(Stored data entries)
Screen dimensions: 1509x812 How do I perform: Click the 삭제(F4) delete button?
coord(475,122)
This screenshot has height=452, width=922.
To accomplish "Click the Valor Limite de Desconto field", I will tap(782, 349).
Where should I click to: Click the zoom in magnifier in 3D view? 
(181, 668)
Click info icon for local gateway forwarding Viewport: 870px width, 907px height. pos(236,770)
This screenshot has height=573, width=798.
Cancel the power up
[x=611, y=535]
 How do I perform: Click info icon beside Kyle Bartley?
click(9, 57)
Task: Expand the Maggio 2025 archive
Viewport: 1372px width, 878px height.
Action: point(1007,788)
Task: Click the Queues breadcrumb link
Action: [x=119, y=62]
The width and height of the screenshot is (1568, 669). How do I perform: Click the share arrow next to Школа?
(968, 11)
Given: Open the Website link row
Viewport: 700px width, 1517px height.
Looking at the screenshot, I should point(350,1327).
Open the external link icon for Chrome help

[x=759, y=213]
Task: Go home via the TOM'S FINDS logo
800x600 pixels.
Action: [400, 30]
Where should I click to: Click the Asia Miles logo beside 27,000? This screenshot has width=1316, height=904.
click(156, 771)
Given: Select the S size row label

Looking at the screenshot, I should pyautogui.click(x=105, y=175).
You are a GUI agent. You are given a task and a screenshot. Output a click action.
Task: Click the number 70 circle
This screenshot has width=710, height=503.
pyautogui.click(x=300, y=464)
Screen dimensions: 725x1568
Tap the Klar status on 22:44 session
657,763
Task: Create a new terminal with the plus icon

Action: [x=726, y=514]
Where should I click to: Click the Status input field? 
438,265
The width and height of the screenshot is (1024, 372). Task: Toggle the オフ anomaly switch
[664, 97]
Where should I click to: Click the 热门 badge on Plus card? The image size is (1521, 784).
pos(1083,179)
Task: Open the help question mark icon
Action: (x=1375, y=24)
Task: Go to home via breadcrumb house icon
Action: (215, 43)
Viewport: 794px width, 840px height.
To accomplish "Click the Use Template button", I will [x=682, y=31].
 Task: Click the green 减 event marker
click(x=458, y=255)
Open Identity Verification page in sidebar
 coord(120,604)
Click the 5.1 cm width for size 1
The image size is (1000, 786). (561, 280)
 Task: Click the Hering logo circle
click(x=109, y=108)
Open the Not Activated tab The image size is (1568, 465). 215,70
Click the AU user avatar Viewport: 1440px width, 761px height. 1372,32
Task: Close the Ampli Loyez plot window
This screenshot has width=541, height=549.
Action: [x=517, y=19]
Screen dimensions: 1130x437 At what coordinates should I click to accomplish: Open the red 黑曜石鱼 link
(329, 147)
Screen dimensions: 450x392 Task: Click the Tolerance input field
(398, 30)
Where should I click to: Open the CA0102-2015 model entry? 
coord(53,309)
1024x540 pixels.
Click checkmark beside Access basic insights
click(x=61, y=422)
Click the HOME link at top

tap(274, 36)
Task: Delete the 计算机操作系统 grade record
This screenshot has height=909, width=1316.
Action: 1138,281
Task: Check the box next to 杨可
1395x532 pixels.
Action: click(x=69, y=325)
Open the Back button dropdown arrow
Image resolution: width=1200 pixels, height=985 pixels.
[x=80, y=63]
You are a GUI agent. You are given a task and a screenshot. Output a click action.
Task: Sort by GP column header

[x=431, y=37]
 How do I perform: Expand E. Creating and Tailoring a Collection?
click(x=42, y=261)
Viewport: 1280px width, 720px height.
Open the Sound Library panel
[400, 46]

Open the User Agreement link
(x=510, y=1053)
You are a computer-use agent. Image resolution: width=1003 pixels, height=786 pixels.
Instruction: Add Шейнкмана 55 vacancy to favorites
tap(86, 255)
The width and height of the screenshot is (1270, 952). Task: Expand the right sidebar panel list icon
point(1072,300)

HOW TO COMPLETE THIS TASK: The entries need to be set down again in full, with no word changed.

RESPONSE AREA:
Screen dimensions: 1509x812 How do I perform: Click the 삭제(F4) delete button?
coord(475,122)
This screenshot has height=452, width=922.
To accomplish "Click the Valor Limite de Desconto field", I will tap(782, 349).
Where should I click to: Click the zoom in magnifier in 3D view? 
(181, 668)
Click info icon for local gateway forwarding Viewport: 870px width, 907px height. pos(236,770)
This screenshot has height=573, width=798.
Cancel the power up
[x=611, y=535]
 How do I perform: Click info icon beside Kyle Bartley?
click(9, 57)
Task: Expand the Maggio 2025 archive
Viewport: 1372px width, 878px height.
Action: point(1007,788)
Task: Click the Queues breadcrumb link
Action: [x=119, y=62]
The width and height of the screenshot is (1568, 669). How do I perform: Click the share arrow next to Школа?
(968, 11)
Given: Open the Website link row
Viewport: 700px width, 1517px height.
Looking at the screenshot, I should point(350,1327).
Open the external link icon for Chrome help

[x=759, y=213]
Task: Go home via the TOM'S FINDS logo
800x600 pixels.
Action: [400, 30]
Where should I click to: Click the Asia Miles logo beside 27,000? This screenshot has width=1316, height=904.
click(156, 771)
Given: Select the S size row label

Looking at the screenshot, I should pyautogui.click(x=105, y=175).
You are a GUI agent. You are given a task and a screenshot. Output a click action.
Task: Click the number 70 circle
This screenshot has width=710, height=503.
pyautogui.click(x=300, y=464)
Screen dimensions: 725x1568
Tap the Klar status on 22:44 session
657,763
Task: Create a new terminal with the plus icon

Action: [x=726, y=514]
Where should I click to: Click the Status input field? 
438,265
The width and height of the screenshot is (1024, 372). Task: Toggle the オフ anomaly switch
[664, 97]
Where should I click to: Click the 热门 badge on Plus card? The image size is (1521, 784).
pos(1083,179)
Task: Open the help question mark icon
Action: (x=1375, y=24)
Task: Go to home via breadcrumb house icon
Action: (215, 43)
Viewport: 794px width, 840px height.
To accomplish "Click the Use Template button", I will [x=682, y=31].
 Task: Click the green 减 event marker
click(x=458, y=255)
Open Identity Verification page in sidebar
 coord(120,604)
Click the 5.1 cm width for size 1
The image size is (1000, 786). (561, 280)
 Task: Click the Hering logo circle
click(x=109, y=108)
Open the Not Activated tab The image size is (1568, 465). 215,70
Click the AU user avatar Viewport: 1440px width, 761px height. 1372,32
Task: Close the Ampli Loyez plot window
This screenshot has width=541, height=549.
Action: [x=517, y=19]
Screen dimensions: 1130x437 At what coordinates should I click to accomplish: Open the red 黑曜石鱼 link
(329, 147)
Screen dimensions: 450x392 Task: Click the Tolerance input field
(398, 30)
Where should I click to: Open the CA0102-2015 model entry? 
coord(53,309)
1024x540 pixels.
Click checkmark beside Access basic insights
click(x=61, y=422)
Click the HOME link at top

tap(274, 36)
Task: Delete the 计算机操作系统 grade record
This screenshot has height=909, width=1316.
Action: 1138,281
Task: Check the box next to 杨可
1395x532 pixels.
Action: click(x=69, y=325)
Open the Back button dropdown arrow
Image resolution: width=1200 pixels, height=985 pixels.
[x=80, y=63]
You are a GUI agent. You are given a task and a screenshot. Output a click action.
Task: Sort by GP column header

[x=431, y=37]
 How do I perform: Expand E. Creating and Tailoring a Collection?
click(x=42, y=261)
Viewport: 1280px width, 720px height.
Open the Sound Library panel
[400, 46]

Open the User Agreement link
(x=510, y=1053)
You are a computer-use agent. Image resolution: width=1003 pixels, height=786 pixels.
Instruction: Add Шейнкмана 55 vacancy to favorites
tap(86, 255)
The width and height of the screenshot is (1270, 952). Task: Expand the right sidebar panel list icon
point(1072,300)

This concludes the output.